→ **Material provided**
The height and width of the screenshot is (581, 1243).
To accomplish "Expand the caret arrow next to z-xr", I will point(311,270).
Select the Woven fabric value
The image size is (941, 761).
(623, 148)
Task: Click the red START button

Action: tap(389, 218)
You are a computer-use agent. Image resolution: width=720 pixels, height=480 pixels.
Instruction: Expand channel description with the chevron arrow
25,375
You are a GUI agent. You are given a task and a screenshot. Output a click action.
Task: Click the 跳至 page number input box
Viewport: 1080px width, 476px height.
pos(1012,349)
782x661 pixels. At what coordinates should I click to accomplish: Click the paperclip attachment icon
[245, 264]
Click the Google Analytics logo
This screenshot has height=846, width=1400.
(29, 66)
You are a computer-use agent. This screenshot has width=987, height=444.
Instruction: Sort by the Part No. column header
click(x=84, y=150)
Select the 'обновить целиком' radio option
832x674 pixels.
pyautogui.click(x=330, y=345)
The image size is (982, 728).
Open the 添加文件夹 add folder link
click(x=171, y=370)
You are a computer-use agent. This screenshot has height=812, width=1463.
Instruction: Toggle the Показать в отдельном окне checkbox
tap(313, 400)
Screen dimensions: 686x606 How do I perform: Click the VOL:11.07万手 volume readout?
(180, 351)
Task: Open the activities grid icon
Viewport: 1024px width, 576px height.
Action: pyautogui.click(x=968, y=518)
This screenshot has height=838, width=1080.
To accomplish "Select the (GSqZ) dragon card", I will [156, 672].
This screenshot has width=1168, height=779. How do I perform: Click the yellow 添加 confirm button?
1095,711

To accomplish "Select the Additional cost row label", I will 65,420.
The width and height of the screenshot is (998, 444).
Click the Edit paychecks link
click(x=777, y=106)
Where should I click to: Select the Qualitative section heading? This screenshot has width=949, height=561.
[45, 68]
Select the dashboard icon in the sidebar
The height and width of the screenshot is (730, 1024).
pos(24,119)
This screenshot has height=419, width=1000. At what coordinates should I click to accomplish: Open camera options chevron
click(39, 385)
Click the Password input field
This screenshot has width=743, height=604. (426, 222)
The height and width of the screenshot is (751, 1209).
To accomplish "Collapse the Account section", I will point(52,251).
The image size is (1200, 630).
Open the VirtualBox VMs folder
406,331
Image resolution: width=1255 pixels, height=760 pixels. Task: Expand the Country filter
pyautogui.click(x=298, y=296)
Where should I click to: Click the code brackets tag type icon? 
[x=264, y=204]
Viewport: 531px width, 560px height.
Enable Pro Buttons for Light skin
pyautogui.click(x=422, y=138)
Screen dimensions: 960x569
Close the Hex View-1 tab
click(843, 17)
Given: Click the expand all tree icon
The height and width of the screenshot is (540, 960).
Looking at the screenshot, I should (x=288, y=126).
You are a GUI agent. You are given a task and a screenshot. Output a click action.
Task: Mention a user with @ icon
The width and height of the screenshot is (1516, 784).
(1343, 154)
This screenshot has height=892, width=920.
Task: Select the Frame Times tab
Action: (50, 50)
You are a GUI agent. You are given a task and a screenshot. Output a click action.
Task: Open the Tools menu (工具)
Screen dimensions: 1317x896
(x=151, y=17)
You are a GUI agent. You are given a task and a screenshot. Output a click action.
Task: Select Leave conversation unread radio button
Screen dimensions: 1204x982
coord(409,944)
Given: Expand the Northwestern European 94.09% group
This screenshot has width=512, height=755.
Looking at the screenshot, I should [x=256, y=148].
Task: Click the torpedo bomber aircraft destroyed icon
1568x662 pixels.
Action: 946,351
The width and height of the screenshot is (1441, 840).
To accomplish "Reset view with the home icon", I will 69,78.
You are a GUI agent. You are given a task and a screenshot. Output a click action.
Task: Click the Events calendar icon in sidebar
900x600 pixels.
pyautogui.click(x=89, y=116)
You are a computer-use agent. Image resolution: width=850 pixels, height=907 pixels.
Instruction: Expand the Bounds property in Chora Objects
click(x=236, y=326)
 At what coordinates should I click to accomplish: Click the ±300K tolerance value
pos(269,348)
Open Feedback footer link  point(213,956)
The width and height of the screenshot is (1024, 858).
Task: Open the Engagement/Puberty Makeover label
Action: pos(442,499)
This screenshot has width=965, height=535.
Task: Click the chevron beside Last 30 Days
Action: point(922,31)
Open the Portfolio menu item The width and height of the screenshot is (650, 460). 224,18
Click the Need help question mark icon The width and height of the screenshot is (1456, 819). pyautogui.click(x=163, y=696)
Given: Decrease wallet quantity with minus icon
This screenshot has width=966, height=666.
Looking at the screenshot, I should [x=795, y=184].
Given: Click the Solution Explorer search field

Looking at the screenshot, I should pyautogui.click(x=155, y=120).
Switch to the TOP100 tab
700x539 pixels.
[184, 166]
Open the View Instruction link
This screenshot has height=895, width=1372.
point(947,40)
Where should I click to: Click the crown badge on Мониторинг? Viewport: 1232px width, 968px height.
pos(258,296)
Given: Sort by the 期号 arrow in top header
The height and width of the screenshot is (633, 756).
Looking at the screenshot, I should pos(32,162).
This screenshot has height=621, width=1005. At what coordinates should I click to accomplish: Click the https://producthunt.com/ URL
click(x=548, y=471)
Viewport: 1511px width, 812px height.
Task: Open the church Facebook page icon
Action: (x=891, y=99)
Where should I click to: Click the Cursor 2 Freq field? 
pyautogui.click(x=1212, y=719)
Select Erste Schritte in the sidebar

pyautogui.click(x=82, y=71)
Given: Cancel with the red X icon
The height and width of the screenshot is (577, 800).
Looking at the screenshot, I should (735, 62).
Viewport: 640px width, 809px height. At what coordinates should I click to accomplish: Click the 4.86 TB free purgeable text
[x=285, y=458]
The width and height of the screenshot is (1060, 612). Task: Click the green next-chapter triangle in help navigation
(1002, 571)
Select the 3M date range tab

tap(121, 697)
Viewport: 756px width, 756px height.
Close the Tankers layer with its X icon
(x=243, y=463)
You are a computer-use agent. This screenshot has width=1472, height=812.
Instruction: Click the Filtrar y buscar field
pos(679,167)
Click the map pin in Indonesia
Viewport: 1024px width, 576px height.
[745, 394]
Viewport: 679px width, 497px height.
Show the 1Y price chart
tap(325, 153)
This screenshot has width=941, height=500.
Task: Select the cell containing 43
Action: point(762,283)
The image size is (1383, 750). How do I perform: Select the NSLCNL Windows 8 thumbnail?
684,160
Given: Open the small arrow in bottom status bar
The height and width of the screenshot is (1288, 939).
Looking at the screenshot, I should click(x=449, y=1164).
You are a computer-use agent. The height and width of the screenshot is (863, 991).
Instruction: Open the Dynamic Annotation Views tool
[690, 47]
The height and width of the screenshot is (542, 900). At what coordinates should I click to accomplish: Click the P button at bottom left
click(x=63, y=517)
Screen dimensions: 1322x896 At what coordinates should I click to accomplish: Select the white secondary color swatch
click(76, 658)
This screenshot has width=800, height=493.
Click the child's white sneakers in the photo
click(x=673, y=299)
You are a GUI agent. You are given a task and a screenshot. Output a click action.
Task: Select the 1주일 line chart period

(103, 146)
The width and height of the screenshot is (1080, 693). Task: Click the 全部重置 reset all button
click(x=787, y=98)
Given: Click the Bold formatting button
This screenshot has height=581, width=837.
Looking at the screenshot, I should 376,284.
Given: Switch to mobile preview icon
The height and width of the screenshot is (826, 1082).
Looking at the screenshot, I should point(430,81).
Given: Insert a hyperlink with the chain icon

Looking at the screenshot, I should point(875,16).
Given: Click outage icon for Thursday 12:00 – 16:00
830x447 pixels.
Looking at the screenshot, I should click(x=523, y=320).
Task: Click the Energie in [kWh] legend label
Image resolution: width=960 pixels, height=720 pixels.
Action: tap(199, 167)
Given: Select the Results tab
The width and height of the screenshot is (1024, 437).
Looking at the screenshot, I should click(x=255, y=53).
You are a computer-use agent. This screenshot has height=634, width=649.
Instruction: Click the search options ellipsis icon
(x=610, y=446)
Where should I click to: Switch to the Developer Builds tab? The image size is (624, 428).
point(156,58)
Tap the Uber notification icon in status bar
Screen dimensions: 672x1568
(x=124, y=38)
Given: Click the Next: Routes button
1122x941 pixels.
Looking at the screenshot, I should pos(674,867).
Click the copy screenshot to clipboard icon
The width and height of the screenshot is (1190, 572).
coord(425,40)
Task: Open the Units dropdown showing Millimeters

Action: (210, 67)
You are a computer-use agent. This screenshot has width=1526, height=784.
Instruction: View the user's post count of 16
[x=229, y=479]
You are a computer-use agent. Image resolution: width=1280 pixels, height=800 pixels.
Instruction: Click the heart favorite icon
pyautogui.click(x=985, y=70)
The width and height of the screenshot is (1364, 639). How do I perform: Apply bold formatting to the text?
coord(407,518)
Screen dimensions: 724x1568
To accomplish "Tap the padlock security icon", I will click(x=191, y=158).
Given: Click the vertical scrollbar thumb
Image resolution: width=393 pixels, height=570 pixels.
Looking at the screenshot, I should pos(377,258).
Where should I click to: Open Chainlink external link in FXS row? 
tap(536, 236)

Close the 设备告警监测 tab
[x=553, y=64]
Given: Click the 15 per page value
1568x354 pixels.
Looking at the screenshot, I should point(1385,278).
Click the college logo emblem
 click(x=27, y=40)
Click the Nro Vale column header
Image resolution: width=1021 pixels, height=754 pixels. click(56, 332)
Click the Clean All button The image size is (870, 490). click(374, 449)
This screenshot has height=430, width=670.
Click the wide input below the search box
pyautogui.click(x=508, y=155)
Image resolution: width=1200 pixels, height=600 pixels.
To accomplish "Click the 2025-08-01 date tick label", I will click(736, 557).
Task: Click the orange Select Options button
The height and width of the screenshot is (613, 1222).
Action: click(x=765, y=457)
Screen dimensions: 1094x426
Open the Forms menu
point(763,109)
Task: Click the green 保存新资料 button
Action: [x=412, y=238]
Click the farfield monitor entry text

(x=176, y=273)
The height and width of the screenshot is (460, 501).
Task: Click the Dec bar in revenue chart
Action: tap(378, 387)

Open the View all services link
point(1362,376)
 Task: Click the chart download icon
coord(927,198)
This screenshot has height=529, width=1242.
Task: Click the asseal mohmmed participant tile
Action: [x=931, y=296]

→ **What to work on**
From the entries, copy every line in which the word "radio" occurs.

→ **Expected answer**
Select the 'обновить целиком' radio option
Task: Select Leave conversation unread radio button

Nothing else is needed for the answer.